__ページ本文__.
Wednesday, January 08, 2014

ワンルームを場面に応じて

昨日に引き続き、映画「ターンレフト・ターンライト」について、

新加坡通信で3回にわたって特集した第2回目をもとにお届けします。


今日は、彼女(学生番号784533のイブ・ツァイ)の部屋を

見ていきます。

( ↑ 画像自体はもう何回も登場していましたが…)

日本の賃貸住宅においては、

一人暮らしだとワンルームが多いと思います。

このワンルーム、詳しくは、1Rと1Kに区別されるんですよね。



この違いは何か?と言いますと、

キッチンが居室の中にあると1Rで、

キッチンが居室の外にあって、扉で仕切ることができたら1K。



あんまり違いはないような気がしますが、

居室の中にキッチンがあると、やっぱり料理にも気を使います。

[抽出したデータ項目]
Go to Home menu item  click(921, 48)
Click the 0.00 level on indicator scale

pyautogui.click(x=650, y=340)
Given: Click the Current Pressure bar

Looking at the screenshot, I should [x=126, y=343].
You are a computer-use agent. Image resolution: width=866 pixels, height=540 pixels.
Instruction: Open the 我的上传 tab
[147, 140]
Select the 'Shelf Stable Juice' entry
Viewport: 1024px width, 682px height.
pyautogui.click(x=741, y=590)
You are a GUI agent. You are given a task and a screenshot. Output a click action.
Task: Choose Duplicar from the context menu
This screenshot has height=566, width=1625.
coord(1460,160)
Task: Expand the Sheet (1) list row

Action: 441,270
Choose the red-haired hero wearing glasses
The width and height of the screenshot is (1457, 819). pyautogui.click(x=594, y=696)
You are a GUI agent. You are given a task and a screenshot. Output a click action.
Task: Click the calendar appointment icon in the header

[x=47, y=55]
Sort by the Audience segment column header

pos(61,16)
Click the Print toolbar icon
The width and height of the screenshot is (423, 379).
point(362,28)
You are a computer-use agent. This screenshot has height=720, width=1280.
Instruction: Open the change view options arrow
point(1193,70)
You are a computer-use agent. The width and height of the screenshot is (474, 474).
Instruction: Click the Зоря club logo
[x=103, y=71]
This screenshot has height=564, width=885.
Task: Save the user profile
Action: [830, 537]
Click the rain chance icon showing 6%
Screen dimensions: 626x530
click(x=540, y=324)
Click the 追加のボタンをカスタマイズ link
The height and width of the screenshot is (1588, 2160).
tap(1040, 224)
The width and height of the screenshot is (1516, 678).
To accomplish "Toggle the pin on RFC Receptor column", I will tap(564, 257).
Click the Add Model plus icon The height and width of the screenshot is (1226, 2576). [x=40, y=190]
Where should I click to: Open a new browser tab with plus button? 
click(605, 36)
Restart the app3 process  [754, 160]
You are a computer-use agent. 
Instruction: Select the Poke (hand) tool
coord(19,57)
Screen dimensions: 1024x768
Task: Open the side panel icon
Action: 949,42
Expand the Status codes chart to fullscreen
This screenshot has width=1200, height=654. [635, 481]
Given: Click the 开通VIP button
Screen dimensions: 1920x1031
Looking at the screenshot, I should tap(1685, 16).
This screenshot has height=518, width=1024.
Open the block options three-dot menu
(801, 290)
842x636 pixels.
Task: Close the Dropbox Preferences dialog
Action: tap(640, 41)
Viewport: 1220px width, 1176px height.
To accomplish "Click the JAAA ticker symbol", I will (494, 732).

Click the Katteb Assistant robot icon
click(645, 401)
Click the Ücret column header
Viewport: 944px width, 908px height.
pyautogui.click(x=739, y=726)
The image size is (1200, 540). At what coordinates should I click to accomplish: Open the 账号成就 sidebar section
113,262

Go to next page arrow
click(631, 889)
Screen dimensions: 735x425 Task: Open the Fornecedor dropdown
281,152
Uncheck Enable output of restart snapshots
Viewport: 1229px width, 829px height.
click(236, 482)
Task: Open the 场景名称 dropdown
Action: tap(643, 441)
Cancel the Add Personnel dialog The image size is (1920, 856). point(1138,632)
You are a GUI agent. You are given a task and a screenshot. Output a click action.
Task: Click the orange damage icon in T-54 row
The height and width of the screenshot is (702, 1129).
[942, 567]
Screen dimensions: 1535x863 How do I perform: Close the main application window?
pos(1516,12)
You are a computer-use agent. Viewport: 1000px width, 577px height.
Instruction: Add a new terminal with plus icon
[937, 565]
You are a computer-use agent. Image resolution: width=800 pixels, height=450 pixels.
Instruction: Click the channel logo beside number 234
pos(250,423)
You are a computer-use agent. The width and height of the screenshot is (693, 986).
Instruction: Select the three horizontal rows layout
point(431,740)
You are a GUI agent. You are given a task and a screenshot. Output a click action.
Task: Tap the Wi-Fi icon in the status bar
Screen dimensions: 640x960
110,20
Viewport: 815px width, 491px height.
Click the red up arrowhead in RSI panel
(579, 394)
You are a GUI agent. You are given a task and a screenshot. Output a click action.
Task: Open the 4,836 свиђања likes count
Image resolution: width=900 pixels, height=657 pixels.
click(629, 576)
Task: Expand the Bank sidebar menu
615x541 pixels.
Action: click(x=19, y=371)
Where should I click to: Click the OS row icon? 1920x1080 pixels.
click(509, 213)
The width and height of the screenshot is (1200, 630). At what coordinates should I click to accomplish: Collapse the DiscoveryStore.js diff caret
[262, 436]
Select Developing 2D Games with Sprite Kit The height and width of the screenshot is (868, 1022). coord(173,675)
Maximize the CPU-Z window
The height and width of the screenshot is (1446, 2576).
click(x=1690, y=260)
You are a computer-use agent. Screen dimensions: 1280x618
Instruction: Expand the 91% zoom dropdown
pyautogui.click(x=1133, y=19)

__問題__. ワンルームについての本文では、1Rと1Kをキッチンの位置でどう区別していますか。 これらの記録は本文と関係がありません。

__正解__. キッチンが居室の中にあれば1R、居室の外にあって扉で仕切ることができれば1Kです。